# what can I take with me - tea bags and washing powder?



## vjbannard (Feb 17, 2009)

Hi
Been reading this forum since beginning our immigration process back in sept 2009 and have found a lot of very useful information - Thanks. Have at last been accepted through the Nova Scotia Nominee Program :clap2:and we are hoping to leave the UK mid April. Quick question - can I take Fairy washing powder tablets and tea bags - sad I know but Fairy is the only washing powder I can use (allergic reaction to all others I've tried) and you can't beat a good cuppa!! 
Our shipping company wouldn't allow either of the items in the container (we're shipping over our house contents) but having looked on the restricted items list I can't find anything about the washing powder and it looks like tea bags are ok - can anyone confirm whether these items are ok. Also, does anyone know if you can buy Fairy washing powder in Nova Scotia. Any advice would be helpful


----------



## Auld Yin (Mar 10, 2009)

vjbannard said:


> Hi
> Been reading this forum since beginning our immigration process back in sept 2009 and have found a lot of very useful information - Thanks. Have at last been accepted through the Nova Scotia Nominee Program :clap2:and we are hoping to leave the UK mid April. Quick question - can I take Fairy washing powder tablets and tea bags - sad I know but Fairy is the only washing powder I can use (allergic reaction to all others I've tried) and you can't beat a good cuppa!!
> Our shipping company wouldn't allow either of the items in the container (we're shipping over our house contents) but having looked on the restricted items list I can't find anything about the washing powder and it looks like tea bags are ok - can anyone confirm whether these items are ok. Also, does anyone know if you can buy Fairy washing powder in Nova Scotia. Any advice would be helpful


Tea bags shouldn't be a problem although I should tell you that they are available for sale here. The washing tablets are a different matter. There's no guarantee Canadian Immigration will let them in. I doubt they are sold in Canada but there well may be a similar product here.


----------



## vjbannard (Feb 17, 2009)

Auld Yin said:


> Tea bags shouldn't be a problem although I should tell you that they are available for sale here. The washing tablets are a different matter. There's no guarantee Canadian Immigration will let them in. I doubt they are sold in Canada but there well may be a similar product here.

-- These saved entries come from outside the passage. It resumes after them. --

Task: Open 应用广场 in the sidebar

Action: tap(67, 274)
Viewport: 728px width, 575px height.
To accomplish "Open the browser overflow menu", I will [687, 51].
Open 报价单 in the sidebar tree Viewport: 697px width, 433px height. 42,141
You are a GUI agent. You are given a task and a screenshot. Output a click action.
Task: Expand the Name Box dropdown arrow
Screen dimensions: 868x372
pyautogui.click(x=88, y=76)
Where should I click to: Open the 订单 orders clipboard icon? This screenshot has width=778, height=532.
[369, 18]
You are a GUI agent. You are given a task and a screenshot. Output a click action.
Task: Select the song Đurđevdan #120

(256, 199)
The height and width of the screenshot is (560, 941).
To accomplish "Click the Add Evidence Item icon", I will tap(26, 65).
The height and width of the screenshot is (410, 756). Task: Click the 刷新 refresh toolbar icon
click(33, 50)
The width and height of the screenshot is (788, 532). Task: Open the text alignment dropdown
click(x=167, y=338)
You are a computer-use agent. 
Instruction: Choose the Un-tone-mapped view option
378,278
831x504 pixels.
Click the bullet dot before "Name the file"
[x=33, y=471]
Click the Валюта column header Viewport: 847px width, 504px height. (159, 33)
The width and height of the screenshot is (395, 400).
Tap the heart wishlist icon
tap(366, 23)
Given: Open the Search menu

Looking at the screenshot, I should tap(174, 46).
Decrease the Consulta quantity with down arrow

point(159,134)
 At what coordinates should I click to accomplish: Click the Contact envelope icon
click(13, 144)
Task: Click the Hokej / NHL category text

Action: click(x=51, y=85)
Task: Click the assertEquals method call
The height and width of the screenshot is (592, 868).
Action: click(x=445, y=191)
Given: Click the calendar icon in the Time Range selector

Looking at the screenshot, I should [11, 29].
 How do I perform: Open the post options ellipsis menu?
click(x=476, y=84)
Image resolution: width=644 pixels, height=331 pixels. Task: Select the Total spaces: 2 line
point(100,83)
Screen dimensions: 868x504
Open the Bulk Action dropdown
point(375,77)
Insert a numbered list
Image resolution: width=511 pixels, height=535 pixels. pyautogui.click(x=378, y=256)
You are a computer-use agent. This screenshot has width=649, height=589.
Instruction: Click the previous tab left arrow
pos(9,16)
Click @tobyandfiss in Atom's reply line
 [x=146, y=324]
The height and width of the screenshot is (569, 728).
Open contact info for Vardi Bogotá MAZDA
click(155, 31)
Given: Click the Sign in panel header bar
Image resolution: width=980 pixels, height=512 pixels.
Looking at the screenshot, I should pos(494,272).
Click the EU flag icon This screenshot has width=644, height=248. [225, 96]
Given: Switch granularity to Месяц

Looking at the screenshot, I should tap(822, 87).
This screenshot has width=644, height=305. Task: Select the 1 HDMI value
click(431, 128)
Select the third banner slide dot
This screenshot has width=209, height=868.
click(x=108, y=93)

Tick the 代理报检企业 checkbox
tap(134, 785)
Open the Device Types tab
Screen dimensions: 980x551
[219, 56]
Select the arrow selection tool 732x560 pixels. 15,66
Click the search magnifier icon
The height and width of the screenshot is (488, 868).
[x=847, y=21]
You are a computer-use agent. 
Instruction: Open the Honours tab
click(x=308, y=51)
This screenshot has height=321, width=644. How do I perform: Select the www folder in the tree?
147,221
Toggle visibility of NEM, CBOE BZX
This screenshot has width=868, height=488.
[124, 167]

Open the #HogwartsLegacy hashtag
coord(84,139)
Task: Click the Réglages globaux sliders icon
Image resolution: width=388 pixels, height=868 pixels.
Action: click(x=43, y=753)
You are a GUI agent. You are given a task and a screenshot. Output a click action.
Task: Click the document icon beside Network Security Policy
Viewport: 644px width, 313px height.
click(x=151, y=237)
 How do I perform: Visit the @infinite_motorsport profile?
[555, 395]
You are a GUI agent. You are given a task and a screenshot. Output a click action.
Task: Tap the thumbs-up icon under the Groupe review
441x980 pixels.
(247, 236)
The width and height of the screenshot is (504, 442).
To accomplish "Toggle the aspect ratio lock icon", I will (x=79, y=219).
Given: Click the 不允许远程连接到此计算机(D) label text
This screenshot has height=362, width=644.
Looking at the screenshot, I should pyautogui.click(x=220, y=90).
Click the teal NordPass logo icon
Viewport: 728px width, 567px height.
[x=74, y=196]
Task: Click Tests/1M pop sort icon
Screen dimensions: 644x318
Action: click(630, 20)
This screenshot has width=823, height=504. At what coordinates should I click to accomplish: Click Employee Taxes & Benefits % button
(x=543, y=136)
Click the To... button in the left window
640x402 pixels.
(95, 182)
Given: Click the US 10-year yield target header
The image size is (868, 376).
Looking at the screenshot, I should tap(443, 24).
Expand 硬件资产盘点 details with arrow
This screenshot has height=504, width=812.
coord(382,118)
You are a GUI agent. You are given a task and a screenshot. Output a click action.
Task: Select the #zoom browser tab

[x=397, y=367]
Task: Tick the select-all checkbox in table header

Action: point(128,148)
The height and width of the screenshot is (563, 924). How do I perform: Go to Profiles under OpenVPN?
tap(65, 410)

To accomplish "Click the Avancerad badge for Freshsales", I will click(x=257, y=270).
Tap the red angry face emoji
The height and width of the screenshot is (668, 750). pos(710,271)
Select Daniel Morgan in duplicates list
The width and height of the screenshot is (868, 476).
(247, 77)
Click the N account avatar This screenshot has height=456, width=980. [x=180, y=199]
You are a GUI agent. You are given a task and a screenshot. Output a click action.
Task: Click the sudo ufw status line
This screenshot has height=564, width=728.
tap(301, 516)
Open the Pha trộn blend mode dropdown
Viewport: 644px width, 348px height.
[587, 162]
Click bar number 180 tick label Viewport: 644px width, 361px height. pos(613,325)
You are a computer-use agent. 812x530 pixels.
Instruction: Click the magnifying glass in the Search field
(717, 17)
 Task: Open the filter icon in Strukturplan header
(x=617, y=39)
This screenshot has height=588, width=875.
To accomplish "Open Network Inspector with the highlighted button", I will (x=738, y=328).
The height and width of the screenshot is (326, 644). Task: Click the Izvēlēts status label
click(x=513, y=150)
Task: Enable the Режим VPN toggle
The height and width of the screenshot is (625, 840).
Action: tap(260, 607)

Thanks for your reply. Will pack the tea bags and probably leave the washing powder here!!


----------



## born_expat (Mar 18, 2011)

There'll be British expat shops there, am sure, with all the local home brands. I've been using that formula in the Netherlands for years to get my Pasta and Sauce, frozen Yorkshire puddings and Marmite (I know...). , so if it's too much of a logistical headache (I can imagine you have better things to worry about in the middle of the trans-at move), just be ready to spend the extra few cents for it?


----------



## Auld Yin (Mar 10, 2009)

born_expat said:


> There'll be British expat shops there, am sure, with all the local home brands. I've been using that formula in the Netherlands for years to get my Pasta and Sauce, frozen Yorkshire puddings and Marmite (I know...). , so if it's too much of a logistical headache (I can imagine you have better things to worry about in the middle of the trans-at move), just be ready to spend the extra few cents for it?


There are some UK products available here but not many and certainly not Marmite. In those specialty shops selling UK foodstuffs you'll find it very expensive.


----------



## born_expat (Mar 18, 2011)

Auld Yin said:


> There are some UK products available here but not many and certainly not Marmite. In those specialty shops selling UK foodstuffs you'll find it very expensive.


Yeah, you definitely pay over the odds (at least in Continental Europe), I'll grant you that. I guess for staples like tea/washing up liquid, it's not such a practical suggestion.


----------



## born_expat (Mar 18, 2011)

sorry guys. Somehow, I published this post twice by accident. Can you plz delete this one?


----------